Habitantes de diversas comunidades, que se negaron a proporcionar su nombre, indicaron que la mayoría de las personas que se han beneficiado con el programa Prospera han dejado de trabajar en el campo, por lo que únicamente viven del apoyo que les llega cada dos meses para la alimentación, salud y educación para los niños.

Una de las entrevistadas de nombre Teresa Cosme indicó que en las rancherías es donde persiste esta situación, lo que ha provocado que los niños no se alimenten adecuadamente, y haya desnutrición en los adultos e infantes, de igual forma indicó que al dejar abandonado el campo no tienen otro ingreso más que el apoyo del programa.

Asimismo mencionó que a las titulares del programa aproximadamente les llega 950 pesos para alimentación, salud y educación, en caso de tener hijos pequeños, pero si tienen en primaria por cada uno les llega 200 pesos, para cubrir parte de los gastos de ellos, aunque si están en secundaria o bachillerato por cada adolescente reciben 800 pesos por mes.

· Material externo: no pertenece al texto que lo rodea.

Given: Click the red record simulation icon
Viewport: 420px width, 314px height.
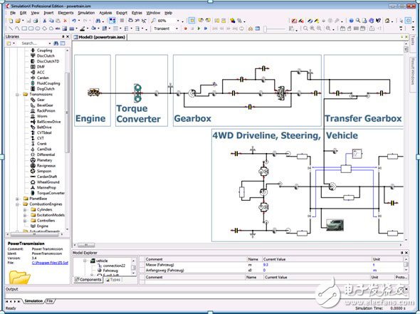Looking at the screenshot, I should click(x=185, y=28).
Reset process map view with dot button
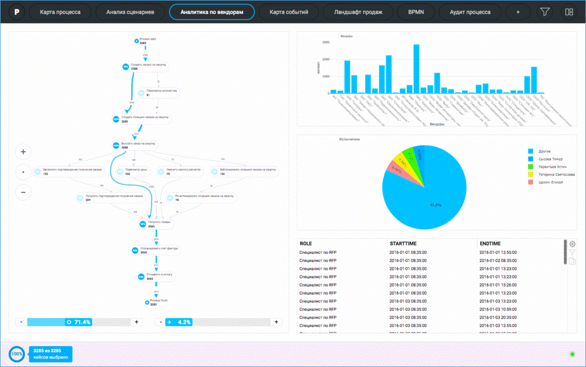 (x=23, y=172)
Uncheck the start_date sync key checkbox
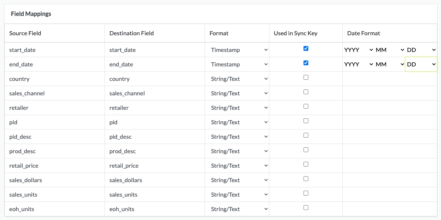 (306, 49)
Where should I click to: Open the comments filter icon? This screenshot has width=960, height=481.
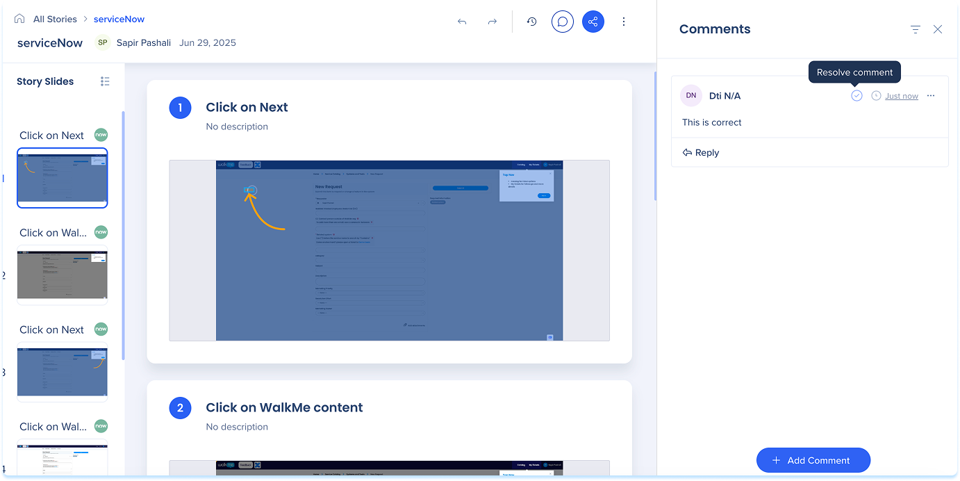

De igual forma comentó que bimestralmente reciben más de mil 500 pesos del programa de inclusión social, porque dejan de trabajar para mantenerse de ese apoyo, siendo que un rancho no se gasta mucho, aunque la vida es más difícil que en los lugares urbanos.

La entrevistada comentó que comúnmente en las comunidades las personas están acostumbradas a comer tacos de salsa con frijoles, de lo contrario con sal, así mismo añadió que hay otras personas que a pesar de que son beneficiarias trabajan para poder mantenerse.